Acceleration is the derivative of velocity with time, hence

\begin{aligned} a=\frac{dv}{dt}= x_0 \omega^2 \sin \omega t\end{aligned}

But from the first equation $x = x_0 \sin \omega t$ , we have

\begin{aligned} a = -x_0 \omega^2 \end{aligned}

### Equation relating velocity to displacement

In the above equations, we have relationships with respect to time. We can also determine the velocity of the object if the displacement is known.

From the original displacement-time equation,

\begin{aligned} x&=x_0 \sin{\omega t} \end{aligned}

\begin{aligned} v=x_0 \omega \cos{\omega t} \end{aligned}

Squaring both equations, we have

\begin{aligned} x^2&=x_0 ^2 \sin^2{\omega t}\\v^2&=x_0 ^2 \omega ^2\cos^2{\omega t}\\&=x_0 ^2 \omega^2 (1-\sin^2{\omega t})\\&=x_0 ^2 \omega^2(1-\frac{x^2}{x_0 ^2})\end{aligned}

Simplifying,

\begin{aligned} v^2 &= \omega^2(x_0 ^2 - x^2) \end{aligned}

Hence,

\begin{aligned} v = \pm\omega \sqrt(x_0 ^2 - x^2) \end{aligned}

### The Restoring Force

It is important to understand that the restoring force is the resultant of both the spring force and the weight of the oscillator. Since weight is constant, the restoring force would be proportional to the spring force, $F=-kx$. Hence, the restoring force is never constant.

\begin{aligned} F_R=F_S-w \end{aligned}

where $F_R$ is the restoring force and $F_S$ is the spring force.

From the equation, it can be seen that the maximum restoring force occurs when $F_S$ is maximum, which occurs when the displacement is at maximum. This is also the position where the acceleration is maximum(and zero velocity).

### Phases of an SHM

\begin{aligned} x &= x_0 \sin \omega t \\ v &= x_0 \omega \cos \omega t\\ a &= -x_0 \omega ^2 \sin \omega t\end{aligned}

As we can see,

• the velocity of SHM $v$ and displacement $x$ has a phase difference of \begin{aligned} \frac{\pi}{2} \end{aligned} .
• The acceleration $a$ and the displacement has a phase difference of $\pi$.
• The acceleration and velocity has a phase difference of $\frac{\pi}{2}$

### Review Question 1

Using the blue graph above, sketch the corresponding graphs of $v$ and $a$.

# Simple Harmonic Motion and Circular Motion

Simple harmonic motion is closely related to a uniform circular motion.

A real life simple harmonic motion.

### Review Question 1

Answer the following questions as you watch the first YouTube video(Simple harmonic motion and uniform circular motion).

1. How does the centre of the red cylinder and the green ball relate?
2. At which part of the SHM(left) is the red cylinder moving the fastest and slowest?
3. At which part of the circular motion(right) is the green ball moving vertically the fastest and slowest?

### Review Question 2

Navigate to this site.

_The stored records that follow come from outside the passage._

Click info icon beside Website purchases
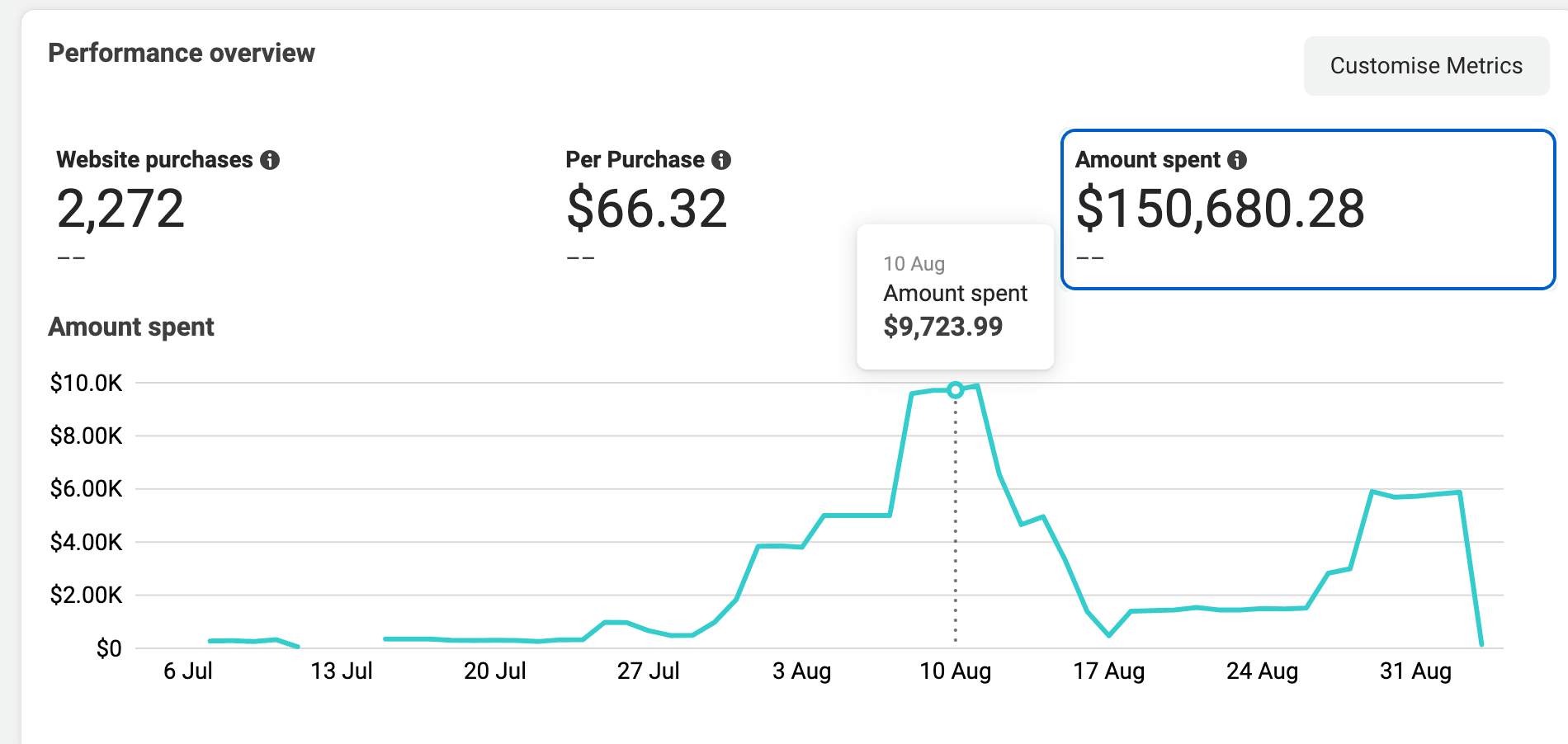 (x=270, y=160)
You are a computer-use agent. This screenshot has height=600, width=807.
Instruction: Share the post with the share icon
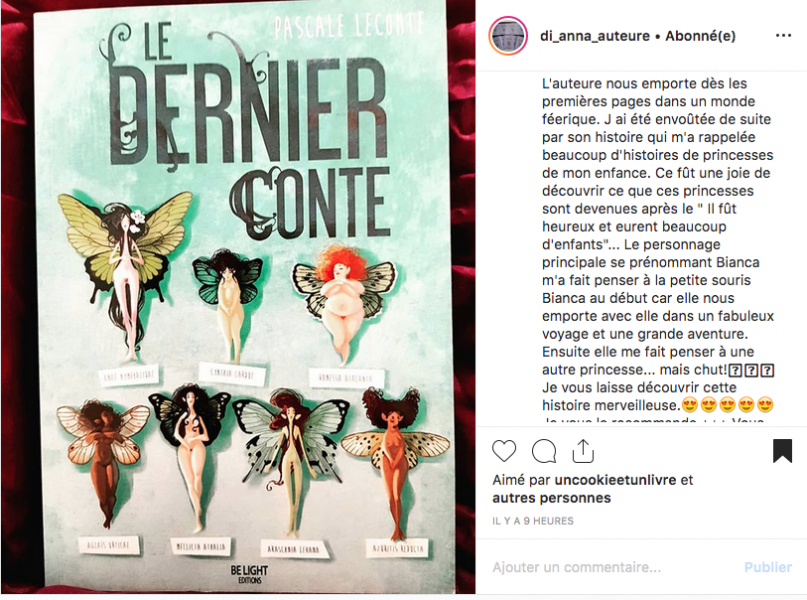(583, 451)
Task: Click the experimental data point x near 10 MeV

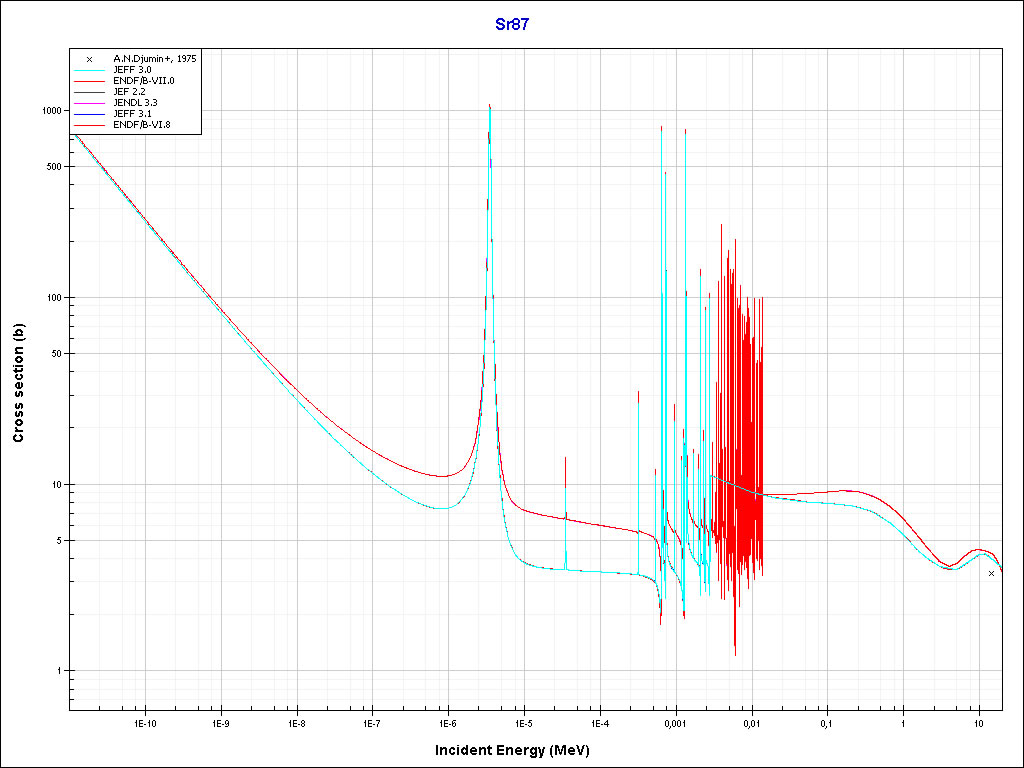Action: click(991, 573)
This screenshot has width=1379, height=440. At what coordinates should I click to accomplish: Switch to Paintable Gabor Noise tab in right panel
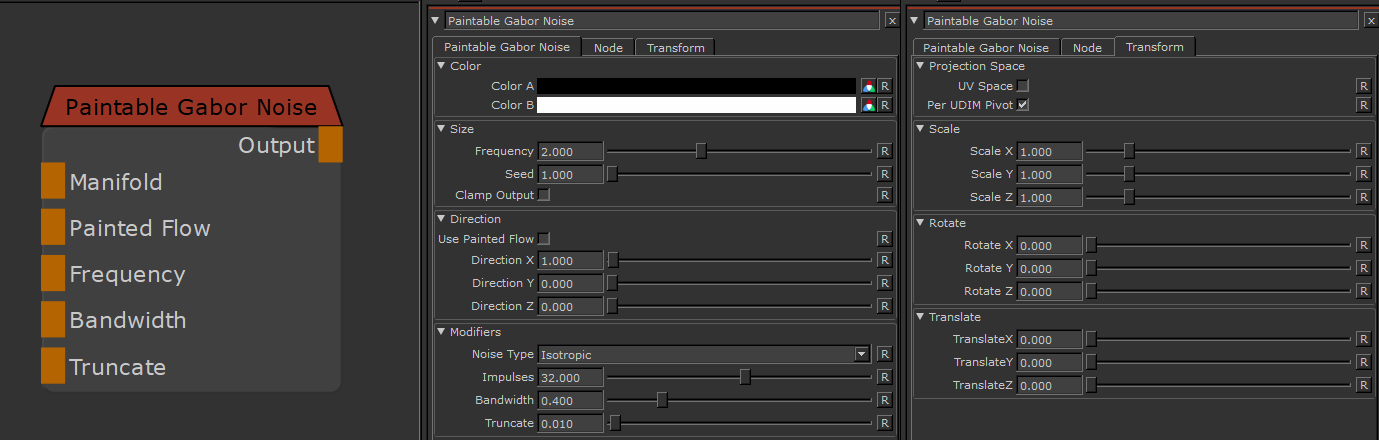click(985, 47)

This animation shows how a 4-stroke engine internal combustion works.

Answer the following questions:

1. The piston is moving with SHM. At which point is the piston the fastest?
2. At which point is the piston moving the slowest?

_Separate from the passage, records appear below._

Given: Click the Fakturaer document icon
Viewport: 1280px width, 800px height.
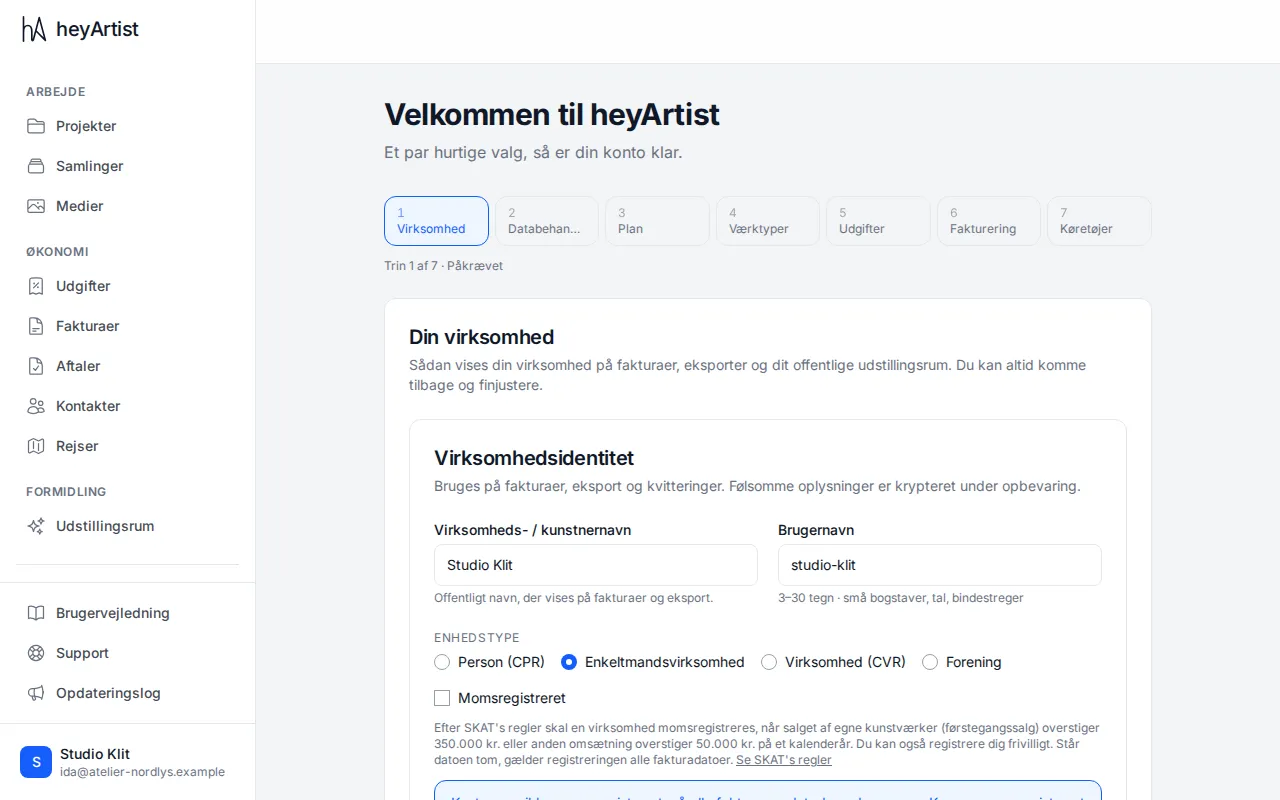Looking at the screenshot, I should 36,326.
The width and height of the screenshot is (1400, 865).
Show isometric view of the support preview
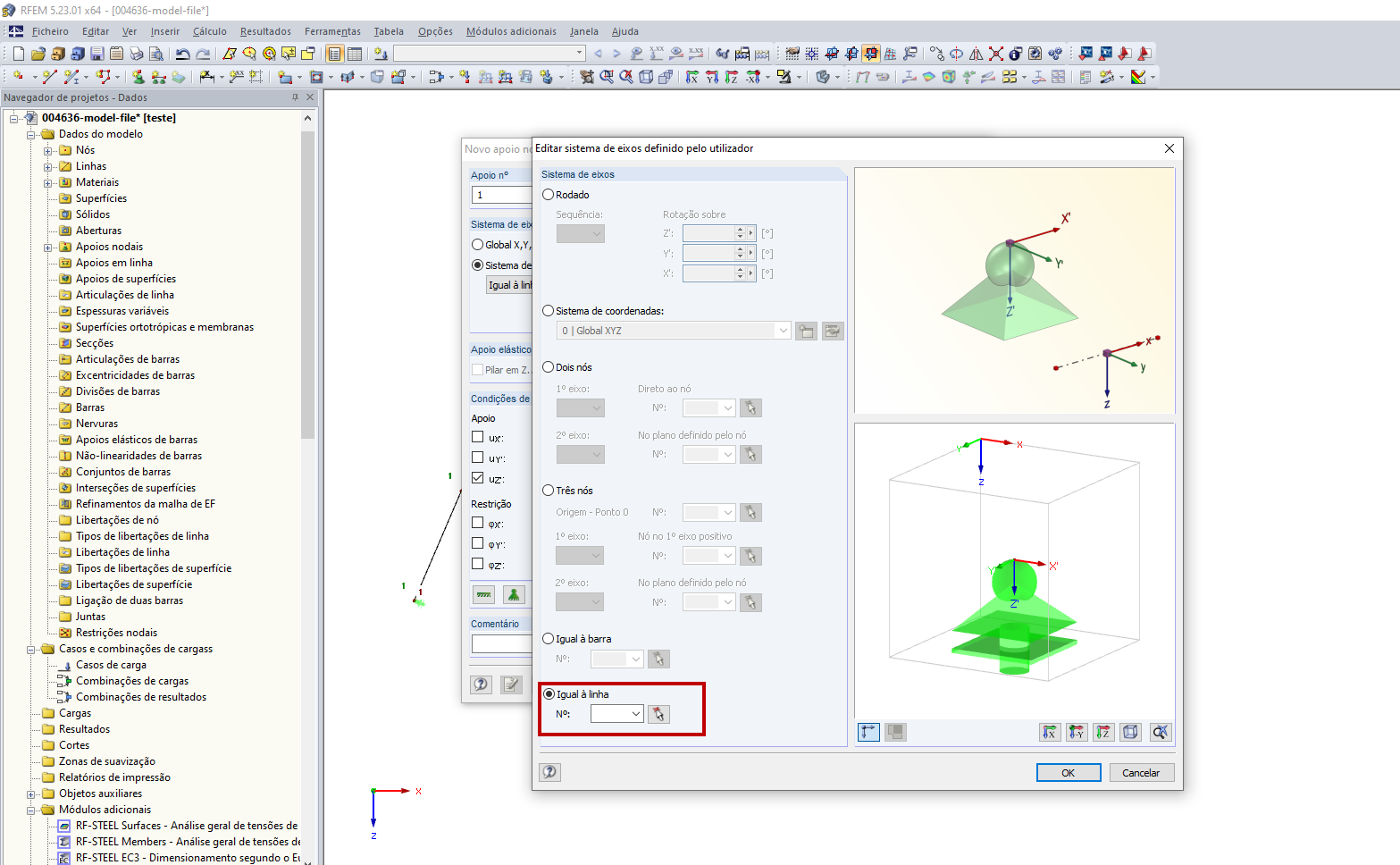(1130, 732)
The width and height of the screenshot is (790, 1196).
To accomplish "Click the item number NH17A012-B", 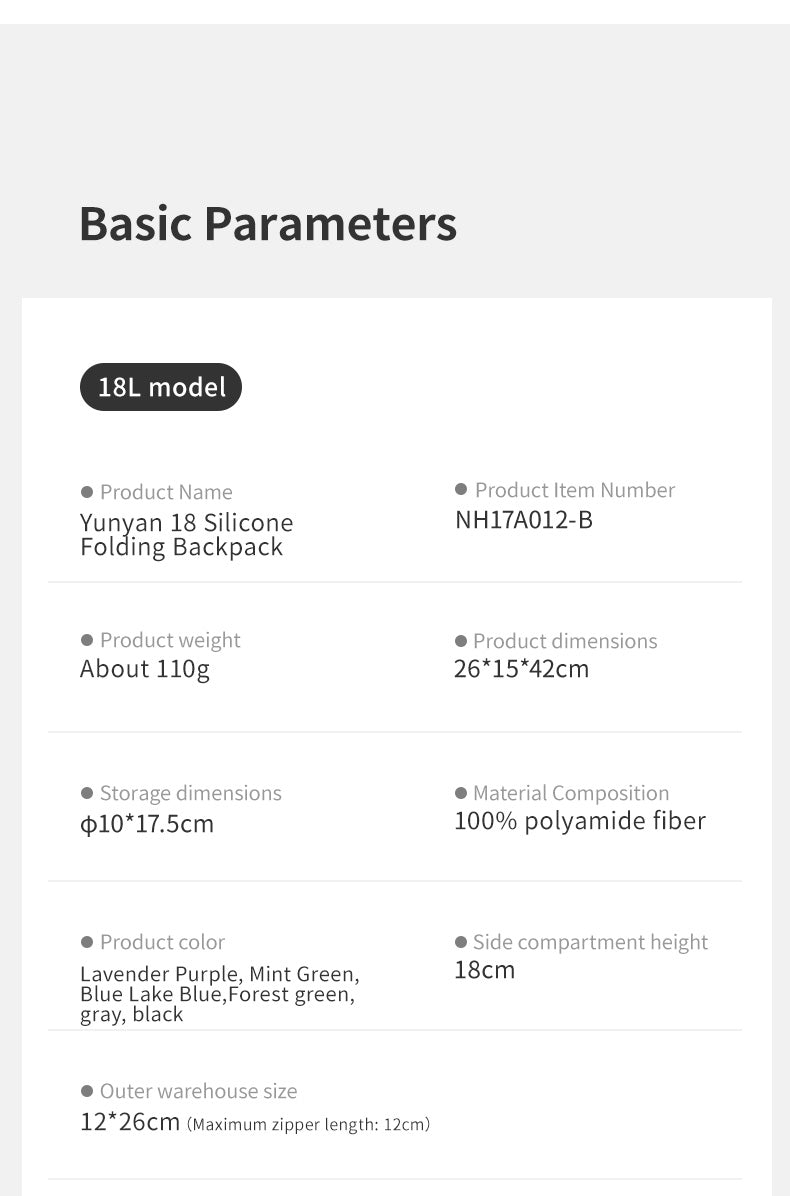I will 523,520.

Given that the maximum velocity of the piston is $v$,

1. write down the expression of the velocity of the piston at the position shown in the diagram.
2. write down the expression of the acceleration of the piston at the position shown in the diagram.
3. Sketch a velocity-time graph of the SHM demonstrated by the piston. Draw two complete cycles and label the parts A, B and C on your graph.